:: Passage provided ::
........

US, Canada Condemn Russia’s War on Ukraine at Indonesia G20 Talks
Western finance ministers condemned Moscow’s invasion of Ukraine at G-20 talks in Indonesia on Friday, accusing Russian officials of complicity in atrocities committed during the war.
The two-day meeting on the island of Bali began under the shadow of a Russian military assault that has roiled markets, spiked food prices and stoked breakneck inflation, a week after Moscow’s top diplomat walked out of talks with the forum’s foreign ministers.
“Russia is solely responsible for negative spillovers to the global economy,” U.S. Treasury Secretary Janet Yellen told the Russian delegation in the opening session, according to a Treasury official.
“Russia’s officials should recognize that they are adding to the horrific consequences of this war through their continued support of the Putin regime. You share responsibility for the innocent lives lost.”

........

:: Data extract ::

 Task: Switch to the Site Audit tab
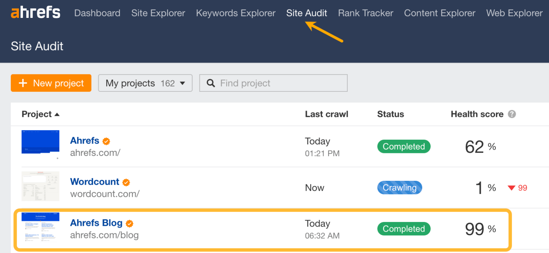click(306, 13)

........

:: Task instructions ::
1/ In the G20 article, list every effect that the Russian military assault is said to have had on the economy.
2/ Answer from the G20 article:
(a) On which island did the meeting take place?
(b) How many days did the meeting last?
(c) In which session did Janet Yellen address the Russian delegation?
3/ Translate this sentence from the G20 article into Spanish: "“Russia is solely responsible for negative spillovers to the global economy,” U.S. Treasury Secretary Janet Yellen told the Russian delegation in the opening session, according to a Treasury official."
Rely solely on the G20 article, not on the data.

:: Outputs in order ::
1/
- Roiled markets
- Spiked food prices
- Stoked breakneck inflation

2/
(a) Bali
(b) Two days
(c) The opening session

3/ «Rusia es la única responsable de los efectos indirectos negativos sobre la economía mundial», dijo la secretaria del Tesoro de EE. UU., Janet Yellen, a la delegación rusa en la sesión inaugural, según un funcionario del Tesoro.